PAGE EXTRACT:
/---
- Thermal Audit
Cooperative Enterprises for
Newfoundland and Labrador
The standard North American arrangement for business is the corporation. These tend to be amoral, sociopathic organizations whose singular goal is providing "value" to shareholders. This value is usually short term profit.
Young people are often told that they should follow the American Dream, start their own business and get rich. There are a fundamental defects with this line of thinking including:
- Not everyone can be at the top of a pyramid, getting very rich from the employees beneath - otherwise it wouldn't be a pyramid. Therefore, this is not a model for a healthy society with a large middle class.
- There are large financial barriers to entry into a new business. Financial institutions and investors are not usually interested in startup companies. Newfoundland has tried to help with The Research & Development Corporation, and Genesis Center and at the Federal level there is Industrial Research Assistance Program and The Business Development Bank of Canada. However, to avoid people collecting free money and squandering it, governments want some "skin in the game" and set a limit of funding from all government source at 75%. Unfortunate, someone with talent and equipment and especially young people, are hard pressed to come up with 25% of the cost to launch a sizable business.
- Business that are successful, or which have impatient venture capital backers, are often sold to the highest bidder. This is great for the owner, but all the monies invested by the government are often lost. Garrison Guitars of Newfoundland for example was sold to Gibson Guitars and every job was lost. Ironically, the Genesis Center touts this as one of their success stories.
- Growth in a sustainable society must average zero. Think about that one for a minute. Most of our thinking about financial growth and successful business centers around continuous growth. The idea of creating a stable business that cannot be sold and where everyone is paid well but which purposely has little excess profit is perceived as just crazy by investors. Have a look at the insanity of compound interest.
This leads to the ridiculous situation we have today. Thousands of Newfoundlanders graduate from Memorial University and our community colleges only to find there are virtually NO JOBS, and certainly nothing that requires the education they and our tax dollars just paid for. Count all the jobs posted at Jobs in NL and ask what are the educational requirements for these fifteen Chicken Catchers? Even if our highly educated workforce took every job at Kent, McDonalds and the local poultry farms, most would still be unemployed. Even positions like nursing whose services are in demand (e.g. hospitals are woefully understaffed) cannot find employment because the healthcare authorities have no budget to hire them. We have insane things like pizza shops full of employees with doctorate degrees in engineering but St. John's cannot re-engineer the failed Riverhead sewer plant. Tens of thousands of expats that would return if they could eek out a living on their home province. Something is clearly dysfunctional.
These problems are not unique to Newfoundland. Spanish youth unemployment is over 57% and France is at 25%. Things are getting worse everywhere as we enter the terminal decline phase of our oil and debt fueled industrial age. There is a silver lining though - we have the collective brains to create something better.
\---
[Saved data entries]
/---
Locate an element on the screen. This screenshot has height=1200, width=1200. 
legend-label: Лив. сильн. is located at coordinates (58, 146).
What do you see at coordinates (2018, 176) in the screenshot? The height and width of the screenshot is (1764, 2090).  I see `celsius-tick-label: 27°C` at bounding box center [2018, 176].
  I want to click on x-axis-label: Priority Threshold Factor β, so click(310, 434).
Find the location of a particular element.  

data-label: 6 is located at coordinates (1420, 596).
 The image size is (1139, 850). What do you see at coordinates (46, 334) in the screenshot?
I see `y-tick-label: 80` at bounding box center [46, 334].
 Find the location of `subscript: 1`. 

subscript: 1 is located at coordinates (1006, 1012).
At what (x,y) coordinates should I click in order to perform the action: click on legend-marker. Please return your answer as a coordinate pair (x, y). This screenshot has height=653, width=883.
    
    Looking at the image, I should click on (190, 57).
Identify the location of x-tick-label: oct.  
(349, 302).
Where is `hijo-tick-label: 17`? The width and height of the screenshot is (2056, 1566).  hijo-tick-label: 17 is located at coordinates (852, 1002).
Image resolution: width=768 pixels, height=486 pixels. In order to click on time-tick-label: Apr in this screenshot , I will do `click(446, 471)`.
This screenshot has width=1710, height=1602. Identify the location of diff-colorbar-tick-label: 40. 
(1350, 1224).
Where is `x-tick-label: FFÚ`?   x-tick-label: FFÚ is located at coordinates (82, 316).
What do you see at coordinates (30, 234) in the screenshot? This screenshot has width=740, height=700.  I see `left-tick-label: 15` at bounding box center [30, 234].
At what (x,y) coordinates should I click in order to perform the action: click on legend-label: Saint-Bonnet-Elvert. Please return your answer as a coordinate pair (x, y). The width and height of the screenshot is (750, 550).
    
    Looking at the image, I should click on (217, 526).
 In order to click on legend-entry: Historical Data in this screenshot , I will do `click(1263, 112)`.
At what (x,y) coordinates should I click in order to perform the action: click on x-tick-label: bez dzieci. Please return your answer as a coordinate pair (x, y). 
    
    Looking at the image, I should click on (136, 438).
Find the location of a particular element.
\---
WORK ITEM: Write what comes next in the piece on cooperative enterprises for Newfoundland and Labrador, picking up after its final sentence.

TASK OUTPUT:
The cooperative structure outlined below, solves the following problems:
- The cooperative cannot be sold, so there can be no corporate takeovers
- They rapidly gain working capital by retaining 50% of profits which makes then financially stable and limits the need for banks. In many cases, they run their own credit unions.
- Employees received their portion of this working capital upon retirement in lieu of a pension
- There are no layoffs and wages are equitably distributed.
- Ten percent is reserved to support the community.
Some of the following may seem complicated, but once it is done somewhere in the province, others can simply clone them and wouldn't have to organize procedures from scratch, build accounting systems etc. Undoubtably, the first such cooperative in Newfoundland and Labrador would have modifications, but the general ideas would remain.
Mondragon Cooperative Enterprises
The Basques region of Spain has a distinct language and culture, and like Newfoundland, residents had little desire to leave for the large cities like Calgary or Toronto to survive. Out of desperation, the cooperative enterprise was developed and refined over the decades. These cooperatives survived the Great Depression and proved to be exceedingly successful organization models that could compete successfully with commercial enterprises. In many respects, they became a parallel government, running credit unions, hospitals as well as industry.
Cooperative enterprises are businesses that are owned solely by the current workforce workers receive cash salaries and receive a share of annual profits which is placed into a capital account. When workers leave the cooperative their capital is paid out in cash and their ownership position is dissolved.
Cooperative groups are sets of employee owned cooperatives that pool profits to minimize the collective risk benefits include risk sharing and a larger pool of capital to fund large investments factory expansion and infrastructure improvements groups usually have 6 to 12 members in a related sector like fish plants and aquaculture or wood pellets and forestry operations.
Salaries and Salary Spread
Salary is considered to be a share of anticipated earnings. Salary is monies paid in anticipation of future earnings to emphasize that salary is not an entitlement but a cash advance for value added activities that lead to business earnings.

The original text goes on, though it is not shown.